# EXERCISE REQUIREMENTS
Print the line containing "At what coordinates" and all lines after it, unchanged, through the end of the data. Leave the pictures out.

------------------------

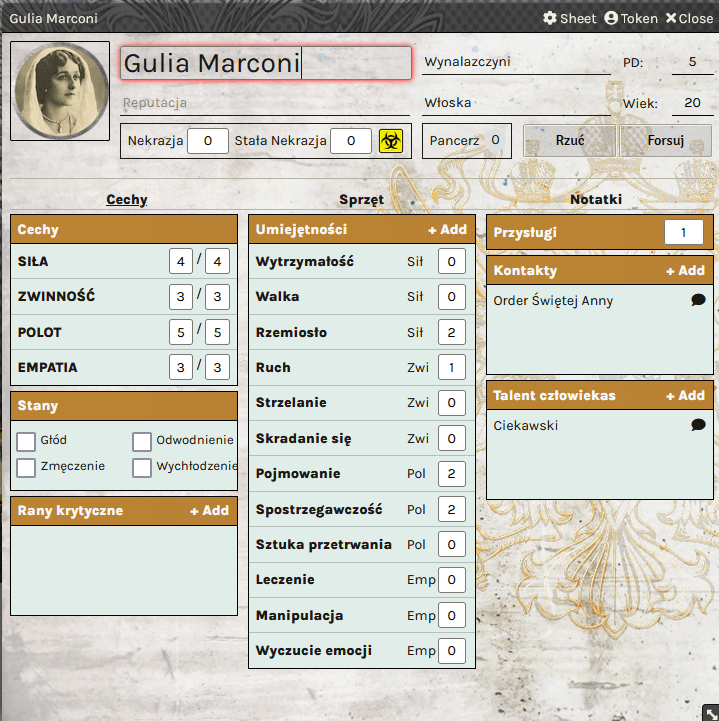Add a new critical wound in Rany krytyczne
719x721 pixels.
(x=209, y=510)
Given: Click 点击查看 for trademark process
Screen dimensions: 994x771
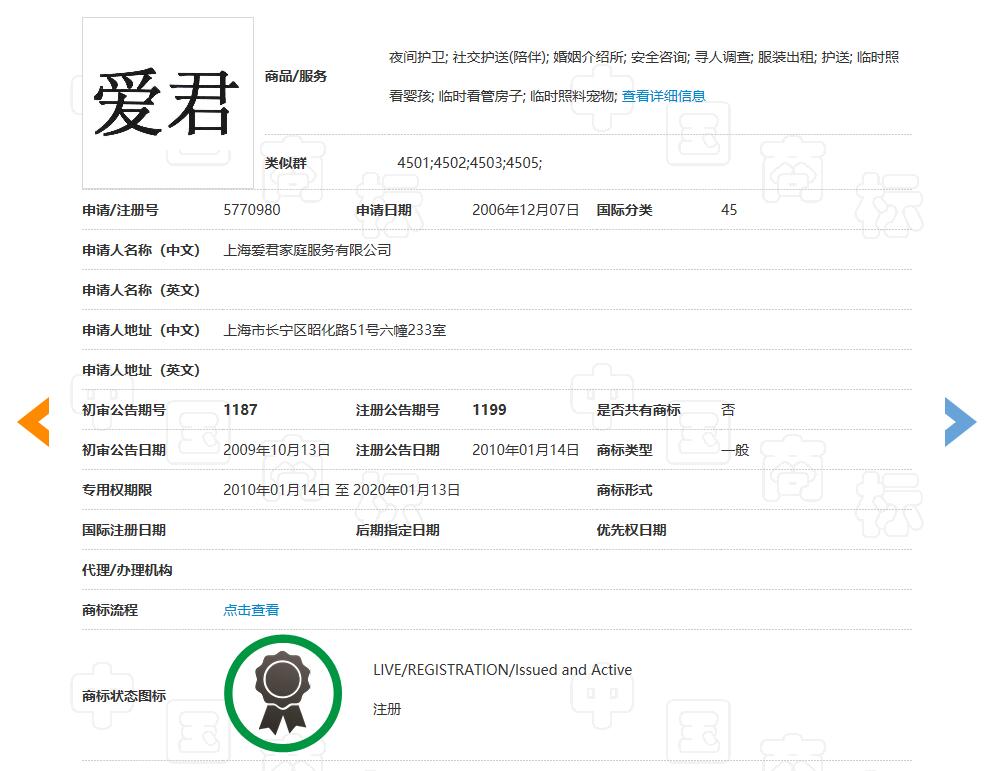Looking at the screenshot, I should pyautogui.click(x=251, y=610).
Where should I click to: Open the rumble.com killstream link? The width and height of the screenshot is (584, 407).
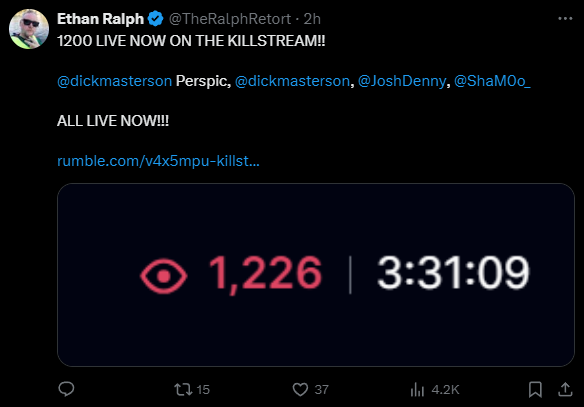(x=158, y=161)
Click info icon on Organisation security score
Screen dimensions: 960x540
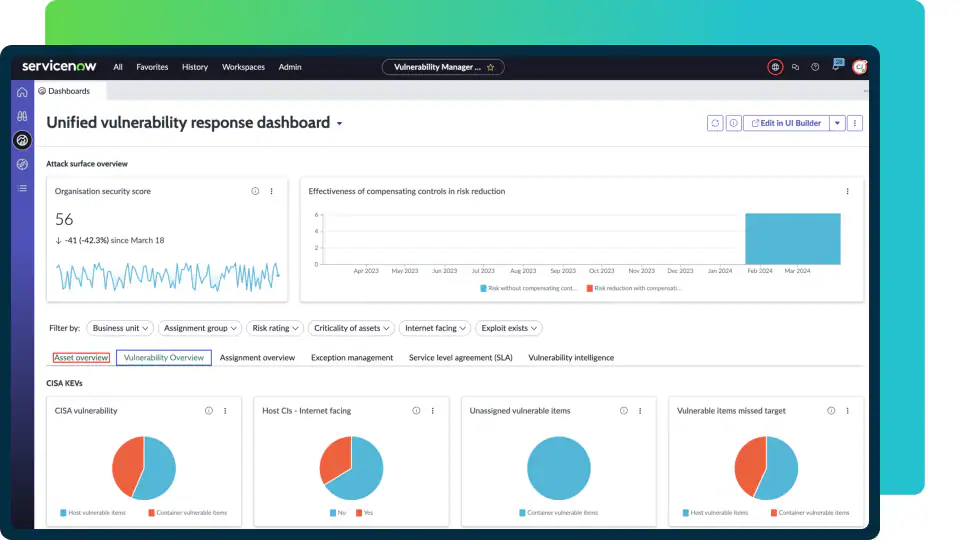pos(255,191)
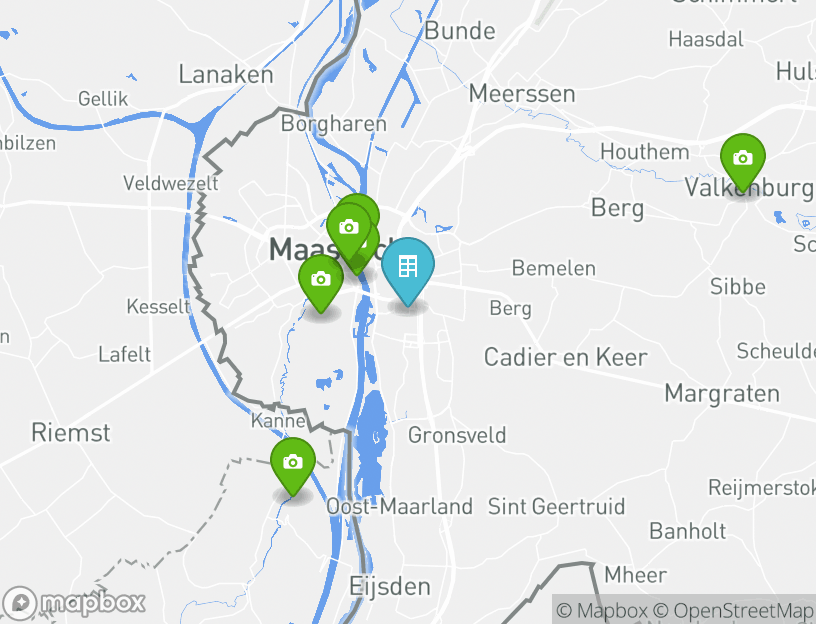
Task: Click the blue building marker near Maastricht
Action: 407,269
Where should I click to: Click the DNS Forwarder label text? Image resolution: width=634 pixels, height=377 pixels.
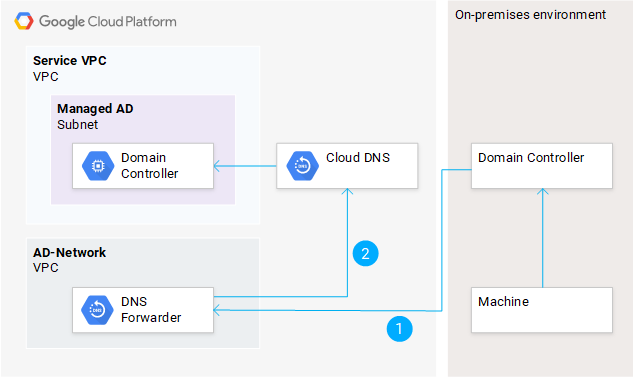[151, 309]
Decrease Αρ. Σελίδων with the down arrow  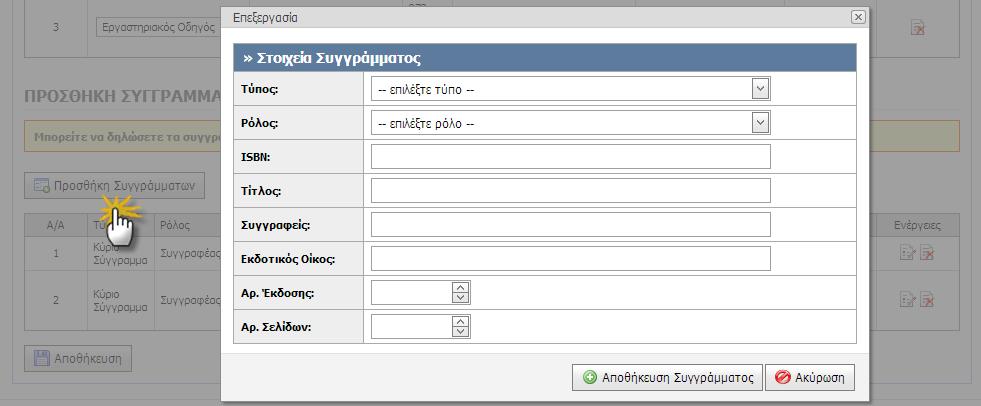[461, 332]
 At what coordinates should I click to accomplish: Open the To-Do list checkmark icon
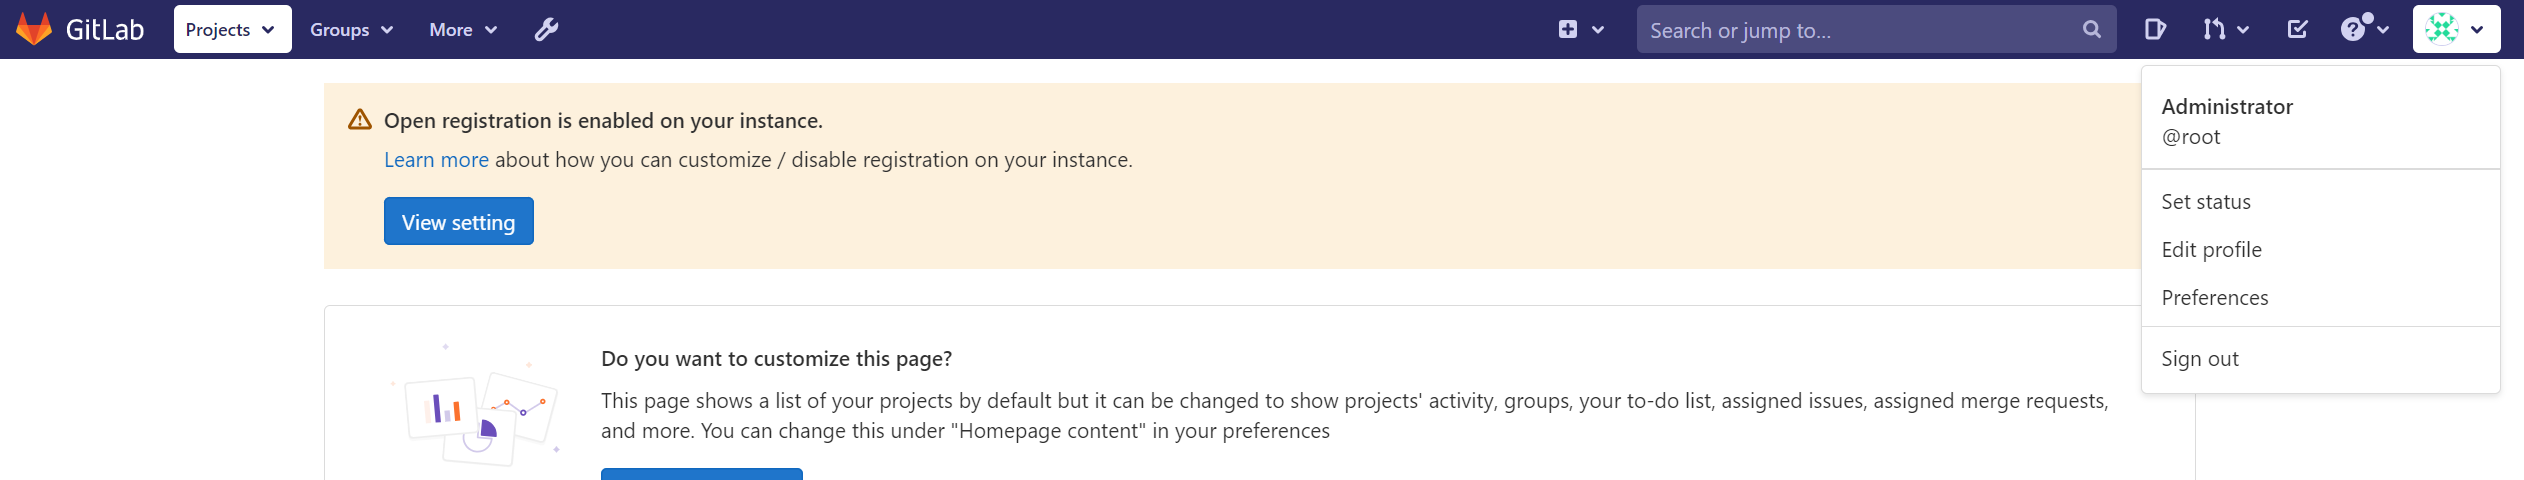click(x=2298, y=29)
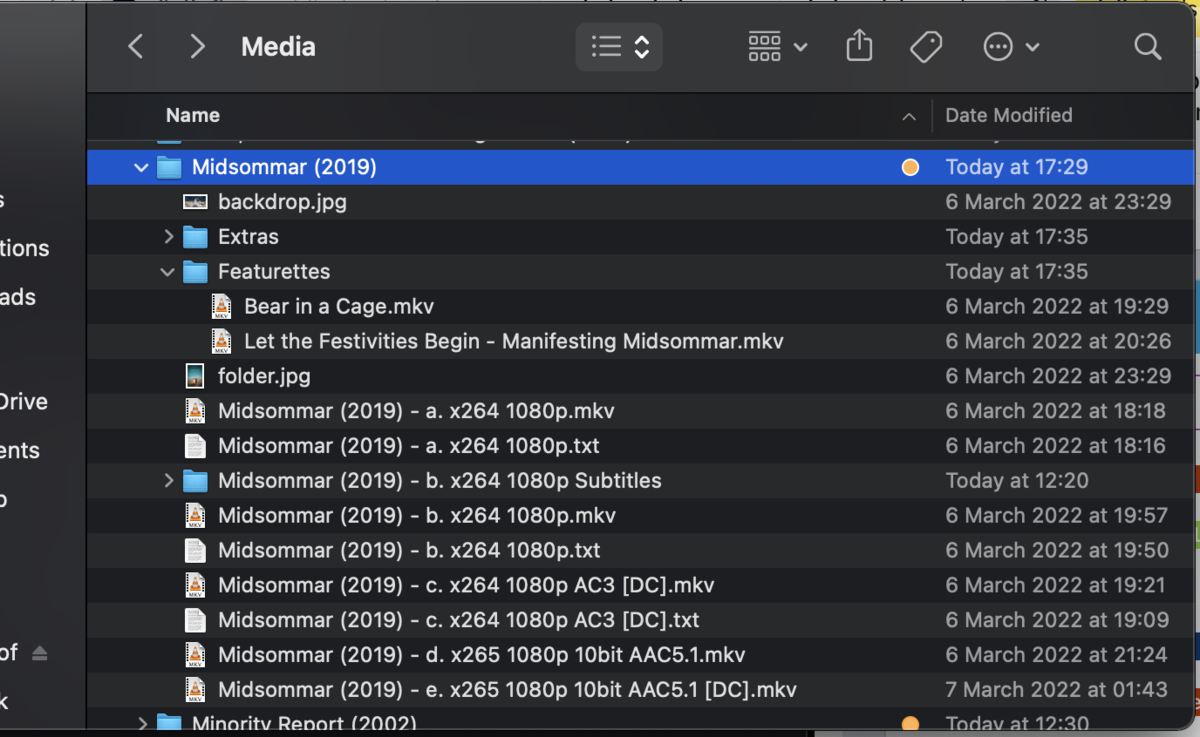
Task: Collapse the Featurettes folder
Action: pyautogui.click(x=166, y=271)
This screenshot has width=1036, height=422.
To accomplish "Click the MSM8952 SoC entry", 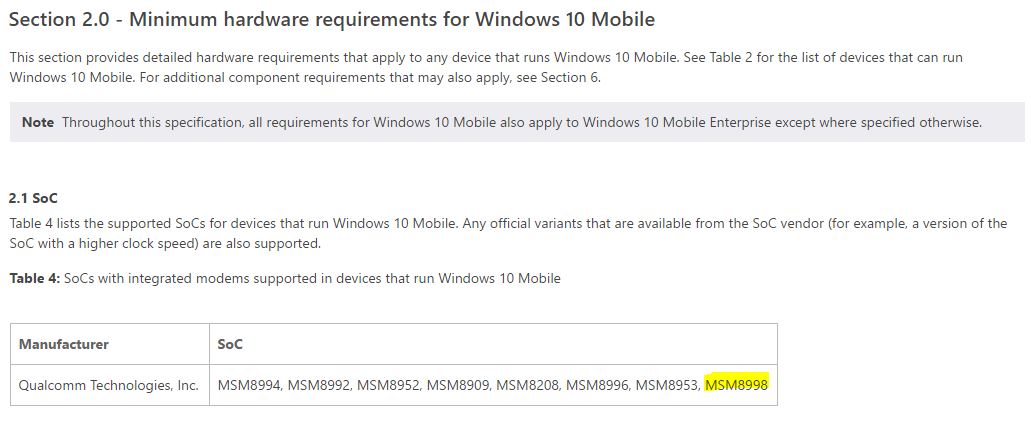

------------------------

# TASK RESULT
 At what coordinates should I click to accomplish: Open the To-Do list checkmark icon
click(x=2298, y=29)
Task: Collapse the Featurettes folder
Action: pyautogui.click(x=166, y=271)
This screenshot has width=1036, height=422.
To accomplish "Click the MSM8952 SoC entry", 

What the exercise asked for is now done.